On a montré que là où les terres et la richesse sont distribuées de façon plus juste, et où les gens bénéficient d’une certaine sécurité économique, ils choisissent généralement d’avoir des familles moins nombreuses.
L’équilibre entre terres et habitants pourrait sans doute être plus facilement réalisé en aidant les gens à s’organiser pour obtenir un partage plus équitable des terres, et plus de justice sociale, qu’en les encourageant seulement à pratiquer le planning familial.
L’équilibre entre prévention et traitement, c’est le plus souvent un équilibre entre besoins immédiats et besoins de long terme. Comme agent de santé, vous devez aller vers les gens de votre communauté, travailler avec eux à leur façon, et les aider à trouver les réponses aux besoins qu’ils ressentent le plus. Le premier souci des gens est généralement de soulager la maladie et la souffrance. C’est pourquoi l’un de vos premiers buts doit être de les aider à guérir.
Mais en même temps, voyez plus loin. Tout en vous préoccupant de leurs besoins immédiats, aidez aussi les gens à considérer l’avenir. Aidez-les à réaliser que beaucoup de maladies et de souffrances peuvent être évitées et qu’ils peuvent avoir eux-mêmes des comportements de prévention.
Mais attention ! Ceux qui travaillent à améliorer la santé vont parfois trop loin. Dans leur désir de prévenir les maladies futures, il leur arrive de porter trop peu d’intérêt aux maladies et souffrances existantes. En ignorant les besoins actuels des gens, ils risquent de ne pas obtenir leur coopération. Et de ce fait, ils peuvent ne pas réussir non plus à atteindre une bonne partie de leurs objectifs de prévention.
Le traitement et la prévention vont ensemble. Un traitement commencé à temps empêche très souvent qu’une maladie peu dangereuse ne devienne grave. Si vous aidez les gens à reconnaître plusieurs de leurs problèmes de santé les plus courants et à les traiter dès le début, chez eux, beaucoup de souffrances inutiles seront évitées.
Soigner à temps, c’est aussi faire de la médecine préventive.
Si vous souhaitez leur coopération, partez du niveau où sont les gens. Essayez de trouver un équilibre entre la prévention et le traitement qui soit acceptable pour eux. Cet équilibre sera déterminé en grande partie par les attitudes existantes face à la maladie, au traitement, et à la santé. À mesure que vous les aidez à voir plus loin, que leurs attitudes changent et que plus de maladies sont traitées et contrôlées, vous verrez peut-être la balance pencher naturellement vers la prévention.

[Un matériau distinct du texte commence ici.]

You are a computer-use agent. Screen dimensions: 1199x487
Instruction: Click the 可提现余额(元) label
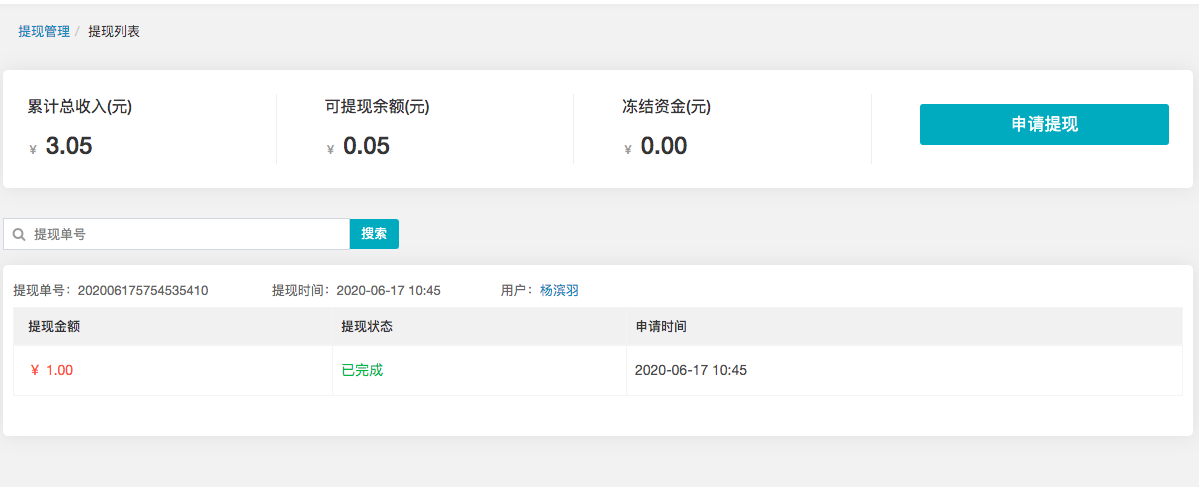pos(377,107)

Vous ne pouvez pas dire à une mère dont l’enfant est malade qu’il est plus important de prévenir que de guérir, du moins si vous voulez qu’elle vous écoute. Mais tout en l’aidant à soigner l’enfant, vous pouvez lui dire que la prévention est tout aussi importante.
Progressez vers la prévention, ne forcez pas les gens.

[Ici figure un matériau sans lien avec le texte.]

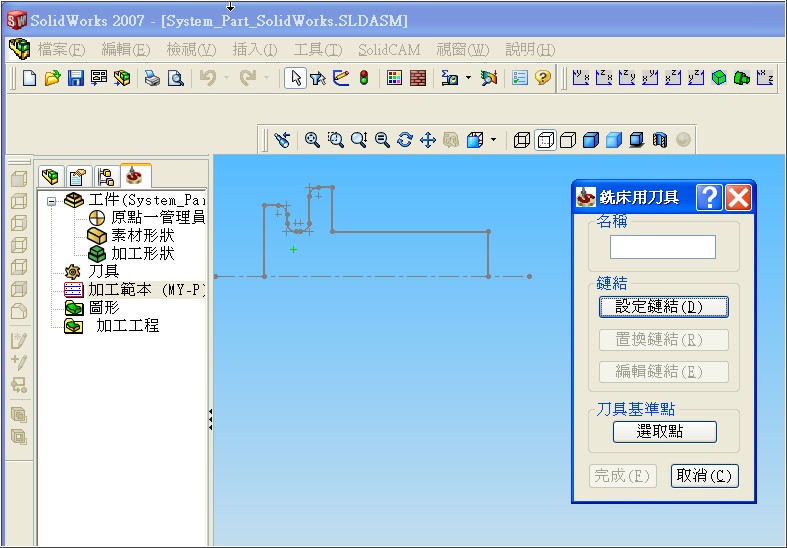This screenshot has height=548, width=787.
Task: Click the Print icon
Action: (x=153, y=78)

Profitez du traitement pour introduire la prévention. Le moment où les gens viennent se faire soigner est l’une des meilleures occasions de leur parler de prévention. Par exemple, si une mère amène son enfant parce qu’il a des vers, expliquez-lui soigneusement le traitement qu’elle devra faire suivre à l’enfant. Mais prenez aussi le temps d’expliquer à la mère et à l’enfant comment on attrape des vers parasites et les différentes choses qu’on peut faire pour empêcher que cela arrive (voir le Chapitre 12 Médecine préventive: comment éviter nombreuses maladies). De temps en temps, rendez-leur visite chez eux, non pour trouver ce qu’ils ne font pas comme il faut, mais pour amener la famille à se soigner elle-même de façon plus efficace.